Harrelson had anticipated that problem. He knew what he needed and knew it wouldn’t be easy. “People will do many things for the right amount of money. You’ll need to find someone who’s already in trouble facing serious jail time or worse and who desperately needs the money.”
“He’d have to be pretty desperate!”
“Think outside the box, and it doesn’t have to be a he. A she with kids, going to jail for a long time, is a real possibility.” Harrelson made a good point.
“Let’s stop bullshitting. Are you taping this conversation?”
“Why would I? I have a law license to protect. Why, are you?”
“That’s the million-dollar question. It would be pretty stupid if you ask me. This conversation violates several state and federal laws. Dr. Charles Garcia won’t be the only one going to prison if this all blows up. I did a little research. They’d probably put you and me in prison for a dozen years. Garcia has nothing to lose, but you and I do. I could kiss my pension good-bye, and your law license could be used as toilet paper. I’m not doing this for $10,000.

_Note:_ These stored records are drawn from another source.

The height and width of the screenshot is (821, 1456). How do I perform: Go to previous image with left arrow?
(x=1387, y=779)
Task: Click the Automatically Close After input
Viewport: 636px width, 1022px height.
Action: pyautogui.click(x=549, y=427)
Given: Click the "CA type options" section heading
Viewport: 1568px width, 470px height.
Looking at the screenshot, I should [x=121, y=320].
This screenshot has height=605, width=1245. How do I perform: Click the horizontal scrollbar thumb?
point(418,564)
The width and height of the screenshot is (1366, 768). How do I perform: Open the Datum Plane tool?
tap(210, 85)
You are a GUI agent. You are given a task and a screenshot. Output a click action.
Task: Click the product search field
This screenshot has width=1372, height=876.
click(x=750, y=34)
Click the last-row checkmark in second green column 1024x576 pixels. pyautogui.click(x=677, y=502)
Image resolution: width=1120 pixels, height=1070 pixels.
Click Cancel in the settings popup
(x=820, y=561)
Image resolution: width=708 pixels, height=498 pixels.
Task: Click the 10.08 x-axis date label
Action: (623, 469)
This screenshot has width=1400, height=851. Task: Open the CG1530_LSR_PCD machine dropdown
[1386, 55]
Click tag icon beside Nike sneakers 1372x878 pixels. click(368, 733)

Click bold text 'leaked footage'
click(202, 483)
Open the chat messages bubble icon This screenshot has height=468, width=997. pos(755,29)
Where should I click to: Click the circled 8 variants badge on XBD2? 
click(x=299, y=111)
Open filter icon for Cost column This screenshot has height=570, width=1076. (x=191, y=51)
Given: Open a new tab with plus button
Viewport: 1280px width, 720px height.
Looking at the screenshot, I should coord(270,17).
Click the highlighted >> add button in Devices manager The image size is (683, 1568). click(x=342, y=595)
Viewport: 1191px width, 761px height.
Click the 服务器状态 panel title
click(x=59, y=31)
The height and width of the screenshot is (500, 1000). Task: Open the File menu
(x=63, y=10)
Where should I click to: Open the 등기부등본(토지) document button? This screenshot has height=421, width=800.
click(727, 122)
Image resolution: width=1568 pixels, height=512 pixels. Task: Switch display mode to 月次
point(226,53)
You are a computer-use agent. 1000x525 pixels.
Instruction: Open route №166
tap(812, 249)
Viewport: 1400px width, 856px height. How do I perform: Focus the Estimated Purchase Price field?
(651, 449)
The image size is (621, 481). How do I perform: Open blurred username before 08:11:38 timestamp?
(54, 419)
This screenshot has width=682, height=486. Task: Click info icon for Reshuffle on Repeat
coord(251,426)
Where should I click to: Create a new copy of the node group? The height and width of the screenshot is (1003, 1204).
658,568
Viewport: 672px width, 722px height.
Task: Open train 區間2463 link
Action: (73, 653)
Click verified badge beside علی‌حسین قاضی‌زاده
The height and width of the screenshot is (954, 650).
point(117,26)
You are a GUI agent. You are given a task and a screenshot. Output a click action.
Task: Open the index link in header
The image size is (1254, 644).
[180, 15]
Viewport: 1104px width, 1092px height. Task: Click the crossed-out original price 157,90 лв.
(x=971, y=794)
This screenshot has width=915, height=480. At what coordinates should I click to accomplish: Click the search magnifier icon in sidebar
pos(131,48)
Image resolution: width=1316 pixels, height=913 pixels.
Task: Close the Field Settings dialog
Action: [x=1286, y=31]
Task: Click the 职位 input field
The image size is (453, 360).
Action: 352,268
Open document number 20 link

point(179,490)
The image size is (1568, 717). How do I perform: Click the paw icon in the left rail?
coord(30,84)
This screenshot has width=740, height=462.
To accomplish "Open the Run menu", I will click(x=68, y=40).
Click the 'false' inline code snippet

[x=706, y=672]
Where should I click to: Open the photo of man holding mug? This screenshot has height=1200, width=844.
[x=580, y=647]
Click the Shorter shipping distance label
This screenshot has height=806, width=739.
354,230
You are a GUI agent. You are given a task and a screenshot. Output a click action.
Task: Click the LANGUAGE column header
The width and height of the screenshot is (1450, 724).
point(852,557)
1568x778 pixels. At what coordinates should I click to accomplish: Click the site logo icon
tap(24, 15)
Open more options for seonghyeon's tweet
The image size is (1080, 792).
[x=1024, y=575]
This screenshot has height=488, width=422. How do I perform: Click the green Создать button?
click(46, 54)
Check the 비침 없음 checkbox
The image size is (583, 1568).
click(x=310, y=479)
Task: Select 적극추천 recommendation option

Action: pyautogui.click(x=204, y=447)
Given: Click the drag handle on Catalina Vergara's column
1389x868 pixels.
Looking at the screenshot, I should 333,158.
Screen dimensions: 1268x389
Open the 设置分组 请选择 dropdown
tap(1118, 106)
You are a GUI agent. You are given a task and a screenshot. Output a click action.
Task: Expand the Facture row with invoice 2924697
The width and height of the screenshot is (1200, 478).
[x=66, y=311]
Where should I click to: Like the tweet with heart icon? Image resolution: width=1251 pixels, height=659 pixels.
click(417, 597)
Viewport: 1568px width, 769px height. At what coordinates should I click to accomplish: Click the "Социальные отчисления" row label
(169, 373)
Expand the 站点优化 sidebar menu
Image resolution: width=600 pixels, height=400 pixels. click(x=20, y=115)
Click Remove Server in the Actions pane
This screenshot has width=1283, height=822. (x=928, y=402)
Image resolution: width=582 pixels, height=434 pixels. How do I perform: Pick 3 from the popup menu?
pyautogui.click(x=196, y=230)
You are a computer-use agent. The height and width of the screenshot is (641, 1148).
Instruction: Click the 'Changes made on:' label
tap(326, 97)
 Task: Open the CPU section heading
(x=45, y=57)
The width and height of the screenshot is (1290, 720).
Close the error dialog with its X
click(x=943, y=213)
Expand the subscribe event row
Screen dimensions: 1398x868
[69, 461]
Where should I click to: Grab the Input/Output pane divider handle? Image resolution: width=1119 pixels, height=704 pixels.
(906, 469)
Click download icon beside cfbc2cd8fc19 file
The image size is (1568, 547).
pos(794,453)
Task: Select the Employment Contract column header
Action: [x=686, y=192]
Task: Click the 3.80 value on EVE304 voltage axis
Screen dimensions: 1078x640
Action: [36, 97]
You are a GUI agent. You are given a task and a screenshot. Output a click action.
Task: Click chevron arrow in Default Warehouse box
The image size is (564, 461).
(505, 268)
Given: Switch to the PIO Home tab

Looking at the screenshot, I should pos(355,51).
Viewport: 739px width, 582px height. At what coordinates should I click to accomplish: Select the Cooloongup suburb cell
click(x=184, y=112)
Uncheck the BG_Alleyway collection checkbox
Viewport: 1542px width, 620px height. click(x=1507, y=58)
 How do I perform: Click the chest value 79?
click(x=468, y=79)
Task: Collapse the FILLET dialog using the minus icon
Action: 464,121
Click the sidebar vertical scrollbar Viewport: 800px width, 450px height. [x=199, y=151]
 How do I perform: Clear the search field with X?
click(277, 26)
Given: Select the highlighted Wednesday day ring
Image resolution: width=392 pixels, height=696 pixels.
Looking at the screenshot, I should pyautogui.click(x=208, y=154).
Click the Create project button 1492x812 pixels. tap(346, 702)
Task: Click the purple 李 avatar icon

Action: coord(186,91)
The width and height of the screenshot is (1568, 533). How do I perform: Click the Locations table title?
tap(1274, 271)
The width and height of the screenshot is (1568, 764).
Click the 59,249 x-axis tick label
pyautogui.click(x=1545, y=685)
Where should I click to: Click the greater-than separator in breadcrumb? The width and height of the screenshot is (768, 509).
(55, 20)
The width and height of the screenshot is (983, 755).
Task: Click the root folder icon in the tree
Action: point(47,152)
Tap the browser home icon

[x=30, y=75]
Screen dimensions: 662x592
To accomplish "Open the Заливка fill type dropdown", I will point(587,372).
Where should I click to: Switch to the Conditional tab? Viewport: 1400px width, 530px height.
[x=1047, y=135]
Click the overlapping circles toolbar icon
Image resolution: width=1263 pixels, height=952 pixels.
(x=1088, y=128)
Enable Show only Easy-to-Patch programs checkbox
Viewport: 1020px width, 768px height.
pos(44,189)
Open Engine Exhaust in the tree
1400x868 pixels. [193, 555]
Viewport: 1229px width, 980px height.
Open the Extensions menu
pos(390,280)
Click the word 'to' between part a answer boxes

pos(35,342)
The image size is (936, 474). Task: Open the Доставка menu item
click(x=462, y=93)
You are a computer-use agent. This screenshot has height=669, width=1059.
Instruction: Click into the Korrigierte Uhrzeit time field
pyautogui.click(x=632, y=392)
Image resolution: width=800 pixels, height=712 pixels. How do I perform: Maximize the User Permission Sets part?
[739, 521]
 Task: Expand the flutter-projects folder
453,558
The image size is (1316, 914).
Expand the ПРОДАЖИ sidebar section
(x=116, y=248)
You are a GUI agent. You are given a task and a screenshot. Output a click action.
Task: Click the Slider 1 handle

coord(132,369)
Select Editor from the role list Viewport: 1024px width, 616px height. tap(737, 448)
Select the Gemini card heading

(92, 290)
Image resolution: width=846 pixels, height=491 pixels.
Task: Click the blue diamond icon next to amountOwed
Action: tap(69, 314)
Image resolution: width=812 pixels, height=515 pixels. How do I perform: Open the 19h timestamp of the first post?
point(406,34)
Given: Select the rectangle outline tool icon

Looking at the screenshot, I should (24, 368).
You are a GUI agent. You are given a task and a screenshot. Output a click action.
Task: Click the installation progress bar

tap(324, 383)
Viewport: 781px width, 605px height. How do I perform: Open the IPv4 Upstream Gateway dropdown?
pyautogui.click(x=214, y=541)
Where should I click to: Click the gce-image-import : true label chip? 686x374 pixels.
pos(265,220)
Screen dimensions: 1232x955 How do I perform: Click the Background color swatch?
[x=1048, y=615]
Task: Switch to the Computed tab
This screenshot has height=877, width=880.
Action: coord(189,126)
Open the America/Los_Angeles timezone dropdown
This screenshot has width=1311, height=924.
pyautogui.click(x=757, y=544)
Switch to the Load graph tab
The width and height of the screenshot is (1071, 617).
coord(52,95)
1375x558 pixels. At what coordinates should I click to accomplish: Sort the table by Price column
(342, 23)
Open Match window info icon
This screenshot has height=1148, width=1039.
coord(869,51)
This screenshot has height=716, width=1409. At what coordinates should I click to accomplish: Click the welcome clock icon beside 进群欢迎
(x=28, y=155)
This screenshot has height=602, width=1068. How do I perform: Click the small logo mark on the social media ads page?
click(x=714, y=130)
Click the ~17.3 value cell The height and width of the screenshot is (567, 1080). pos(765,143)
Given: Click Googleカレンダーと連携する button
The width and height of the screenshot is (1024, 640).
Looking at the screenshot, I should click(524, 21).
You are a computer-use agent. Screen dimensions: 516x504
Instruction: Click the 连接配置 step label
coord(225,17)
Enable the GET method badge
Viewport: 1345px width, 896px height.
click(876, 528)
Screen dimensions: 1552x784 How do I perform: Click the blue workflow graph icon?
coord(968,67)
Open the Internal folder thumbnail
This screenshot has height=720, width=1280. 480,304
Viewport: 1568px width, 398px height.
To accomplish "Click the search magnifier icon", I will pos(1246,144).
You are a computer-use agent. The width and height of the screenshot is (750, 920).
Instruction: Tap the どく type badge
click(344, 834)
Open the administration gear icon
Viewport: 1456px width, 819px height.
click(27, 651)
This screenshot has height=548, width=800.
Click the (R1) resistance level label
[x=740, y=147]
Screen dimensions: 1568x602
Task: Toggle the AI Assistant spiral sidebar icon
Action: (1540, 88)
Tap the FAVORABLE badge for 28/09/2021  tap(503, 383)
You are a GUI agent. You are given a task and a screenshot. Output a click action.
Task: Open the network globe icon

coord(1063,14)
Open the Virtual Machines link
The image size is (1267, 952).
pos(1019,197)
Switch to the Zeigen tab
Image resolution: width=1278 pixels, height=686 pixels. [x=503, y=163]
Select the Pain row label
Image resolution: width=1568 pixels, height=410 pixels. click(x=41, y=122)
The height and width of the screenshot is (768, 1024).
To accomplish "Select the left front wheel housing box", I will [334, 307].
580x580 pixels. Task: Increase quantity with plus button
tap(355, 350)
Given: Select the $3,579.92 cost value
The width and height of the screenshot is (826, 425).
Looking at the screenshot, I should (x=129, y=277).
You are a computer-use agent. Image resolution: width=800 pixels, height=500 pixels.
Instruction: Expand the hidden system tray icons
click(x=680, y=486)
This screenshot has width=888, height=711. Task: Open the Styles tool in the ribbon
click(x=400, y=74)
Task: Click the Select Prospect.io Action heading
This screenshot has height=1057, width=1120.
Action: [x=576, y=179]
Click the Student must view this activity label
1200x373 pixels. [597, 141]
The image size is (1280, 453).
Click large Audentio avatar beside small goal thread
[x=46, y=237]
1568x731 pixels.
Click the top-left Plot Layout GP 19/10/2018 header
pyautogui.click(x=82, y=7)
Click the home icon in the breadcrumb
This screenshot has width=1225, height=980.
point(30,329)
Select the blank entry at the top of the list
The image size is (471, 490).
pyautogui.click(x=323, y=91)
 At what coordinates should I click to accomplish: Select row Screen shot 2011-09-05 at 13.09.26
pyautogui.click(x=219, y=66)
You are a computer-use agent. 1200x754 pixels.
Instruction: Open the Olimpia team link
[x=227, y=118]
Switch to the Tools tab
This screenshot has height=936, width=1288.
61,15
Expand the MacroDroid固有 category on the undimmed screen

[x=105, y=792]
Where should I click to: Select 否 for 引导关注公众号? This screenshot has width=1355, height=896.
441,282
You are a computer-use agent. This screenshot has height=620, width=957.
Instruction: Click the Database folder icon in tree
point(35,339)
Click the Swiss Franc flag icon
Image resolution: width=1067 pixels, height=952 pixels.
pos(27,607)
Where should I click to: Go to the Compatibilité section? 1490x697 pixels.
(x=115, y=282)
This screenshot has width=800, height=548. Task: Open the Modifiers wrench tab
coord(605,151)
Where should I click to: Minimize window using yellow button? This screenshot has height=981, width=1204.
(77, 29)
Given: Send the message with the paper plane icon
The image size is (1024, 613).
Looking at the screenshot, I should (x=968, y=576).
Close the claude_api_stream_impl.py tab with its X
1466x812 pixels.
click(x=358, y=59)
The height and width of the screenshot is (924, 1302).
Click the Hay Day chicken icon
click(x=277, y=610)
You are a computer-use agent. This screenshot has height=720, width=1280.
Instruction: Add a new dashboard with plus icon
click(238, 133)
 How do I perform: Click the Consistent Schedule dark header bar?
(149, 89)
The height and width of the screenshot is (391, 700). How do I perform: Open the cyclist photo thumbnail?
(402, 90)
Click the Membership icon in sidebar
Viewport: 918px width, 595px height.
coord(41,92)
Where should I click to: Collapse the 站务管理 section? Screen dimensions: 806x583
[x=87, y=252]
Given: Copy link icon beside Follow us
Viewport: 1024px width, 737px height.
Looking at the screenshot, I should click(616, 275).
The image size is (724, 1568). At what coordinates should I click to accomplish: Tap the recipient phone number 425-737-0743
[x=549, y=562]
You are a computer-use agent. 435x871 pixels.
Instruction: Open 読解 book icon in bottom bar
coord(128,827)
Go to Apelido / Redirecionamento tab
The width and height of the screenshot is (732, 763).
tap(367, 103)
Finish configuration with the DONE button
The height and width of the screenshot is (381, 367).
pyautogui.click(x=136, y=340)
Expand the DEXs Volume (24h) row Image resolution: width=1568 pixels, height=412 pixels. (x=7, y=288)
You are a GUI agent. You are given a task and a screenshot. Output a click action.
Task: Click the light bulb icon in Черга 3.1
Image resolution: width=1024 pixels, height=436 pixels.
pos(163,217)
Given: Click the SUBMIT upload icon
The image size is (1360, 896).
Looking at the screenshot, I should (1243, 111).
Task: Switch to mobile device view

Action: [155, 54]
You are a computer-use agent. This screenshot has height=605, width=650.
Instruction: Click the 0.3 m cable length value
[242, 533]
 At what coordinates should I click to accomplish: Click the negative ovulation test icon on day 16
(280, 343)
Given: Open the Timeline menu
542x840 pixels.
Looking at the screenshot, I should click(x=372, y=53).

“Before I make one phone call or lift a finger, I’ll need fake paperwork to get me out of the country in case our little scheme falls apart. After we’ve worked out the details, but before I take any action, I want $250,000 deposited in an offshore account of my choosing, where the banking laws protect the identity of their customers. This payment is my protection if everything just goes to shit, and despite my efforts, Charlie is convicted anyway. If that happens, our deal ends, I move on to Bora Bora, and Charlie spends the next twenty-five years to life in Brushy Mountain Prison in West Tennessee.
“Now, if there’s a not guilty verdict or even if Charlie gets off on appeal, when he’s a free man, I get another $250,000 for my help toward his victory. Charlie’s happy, his parents are happy, and I’m happy.
“But, Mr. Harrelson, let me warn you. If you do try to double-cross me, I’ll bring the house of cards down, and you’ll go to jail and lose your law license. That’s a promise.”
Harrelson knew that Baxter was susceptible and basically dishonest, but how far the paper pusher thought through his options surprised him. Harrelson took his pocket watch out of his vest and started rubbing it between his thumb and middle finger. He preferred Baxter’s
greed as long as the man did his part and remained silent.
Taking charge, Harrelson said, “We need to create reasonable doubt. A jury shouldn’t be able to convict if reasonable doubt exists. If the jury concludes that the drugs came from a source other than Charlie, the jury shouldn’t be able to convict him of murder in the second degree. The jury for murder must find that he was the distributor or the source that proximately caused the victim’s death.”
Baxter immediately seized on the direction of Harrelson’s defense strategy. “I’ll need as much information about Robyn Eden as possible. I will need to know her drug background and, most important, her drug of choice. We need to determine Robyn’s calendar the week of her death. It’s critical that we discover when she may have been in the company of other people. I need to feed the right information to the drug dealer. Our witness isn’t going to be the brightest person in the world, but he must be under my absolute control. I’ve got a few good candidates. They’re more than willing to be a false witness; they’ve broken most of the Ten Commandments …”
Harrelson interrupted, “We’ll have to figure out how to present this testimony. I’m not a trial lawyer, and I’m not licensed in Tennessee. We’re going to have to find the witness, and then my co-counsel, Amy Pierce, will work with the person.”
CHAPTER FORTY-FIVE
THE DEFENSE’S PLOY
Friday, November 10, 2000
At nine sharp, Judge Tanner took the bench with lightning speed, wasting no time. “There are three pending motions, two scheduled to be heard today. The third, the motion to suppress, is scheduled two weeks from today. I will first hear arguments as to why I should recuse myself in this case. After that, we’ll address the bond issue. Ms. Pierce, how much time do you need to argue your motion to recuse?”
“I’d like unlimited time, Your Honor. I don’t think such an important motion should be hamstrung by a time limit restriction.”